Thomas Klein, Chef der Elsen Gruppe, über Kosteneinsparung und effiziente Logistik durch Lean Management und Digitalisierung.

trans aktuell: Herr Klein, das Unternehmen Elsen hat seit vergangenem Jahr einen Geschäftsbereich Digital Office und Transformation. Was kann man sich darunter vorstellen?

Klein: Es liegt immer am Logistikdienstleister, dem Kunden gute Ideen nahezubringen. Die Herausforderung ist, den digitalen Hype zu hinterfragen. In der Sprachkultur des Unternehmens Elsen verstehen wir unter Lean Management und Digitalisierung, laufende Prozesse dahingehend zu überprüfen, ob sie verschwendungsfrei und effizient sind. Etwa in der Gestaltung der Prozesskette: Können wir sie durch eine Verkürzung verbessern – und auch den Personaleinsatz reduzieren –, wenn wir die Durchlaufzeiten optimieren? Erst wenn das geschehen ist, überprüfen wir mit unserem Digitalisierungsteam, ob ein Mehrwert gegeben ist, wenn man auch den Prozess digitalisiert. Erst da schließt sich der Kreis – nur was sinnvoll ist, wird digitalisiert, und nur, wenn aus Kundensicht ein positives Geschäftsmodell besteht, denn der Kunde muss den Schritt auch zahlen. Generell muss man bei der Digitalisierung trennen – zwischen extern und intern.

Heißt?
________________________
● **Aufgabenliste**:
[1] Beantworten Sie anhand des Textausschnitts zu Lean Management und Digitalisierung bei Elsen:
(a) Welche Funktion hat Thomas Klein?
(b) Welchen Geschäftsbereich hat Elsen seit vergangenem Jahr?
(c) Unter welchen Bedingungen wird laut Klein ein Prozess digitalisiert?
[2] Greifen Sie den Textausschnitt zu Lean Management und Digitalisierung bei Elsen nach der Frage „Heißt?“ auf und führen Sie ihn fort.
________________________
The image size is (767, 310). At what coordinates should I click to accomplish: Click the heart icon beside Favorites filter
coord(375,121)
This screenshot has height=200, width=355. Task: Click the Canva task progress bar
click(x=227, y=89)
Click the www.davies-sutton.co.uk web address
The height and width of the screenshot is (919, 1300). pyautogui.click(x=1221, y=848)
________________________
● **Ergebnisse**:
[1]
(a) Er ist Chef der Elsen Gruppe.
(b) Den Geschäftsbereich Digital Office und Transformation.
(c) Nur wenn es sinnvoll ist und aus Kundensicht ein positives Geschäftsmodell besteht, da der Kunde den Schritt auch zahlen muss.

[2]
Intern heißt, dass wir all unsere eigenen Prozesse im Hinblick auf die Digitalisierung überprüfen – das fängt beim Urlaubsschein an. Hier kann man den ausschließlich manuellen Prozess in eine digitale Lösung überführen. Ein weiteres Potenzial besteht in der Dokumentation gewisser Abläufe, im transportlastigen Bereich etwa beim Papierfluss zwischen Kunden, Spediteur und Frächter. Grundsätzlich reden wir bei Lean Management und Digitalisierung nicht über einen Abbau von Arbeitsplätzen, sondern über Prozessverbesserung und Schaffung neuer Zeitressourcen, die sinnvoll eingesetzt werden sollen.

Extern heißt dann außerhalb der eigenen Elsen-Organisation, sprich bei Schnittstellen zu Kunden und Lieferanten?

Wir müssen lernen, zu verstehen, was der Mehrwert möglicher Services innerhalb der Supply-Chain ist. Hierzu gilt es auch, intelligent mit komplexen Datenstrukturen umzugehen und diese handlungs- und aktionsfähig zu interpretieren. Ein Beispiel: Wir haben die Datenbanken unserer Transportorganisation in Deutschland und in Polen zusammengefasst. Dabei haben wir festgestellt, dass wir zahlreiche überlappende Empfängergebiete und Abholstellen haben, ohne dass die andere Länderorganisation davon Kenntnis hatte. Jeder hat isoliert in seiner Datenbank gearbeitet – eine ziemliche Verschwendung.

Was haben Sie aus der Erkenntnis gemacht?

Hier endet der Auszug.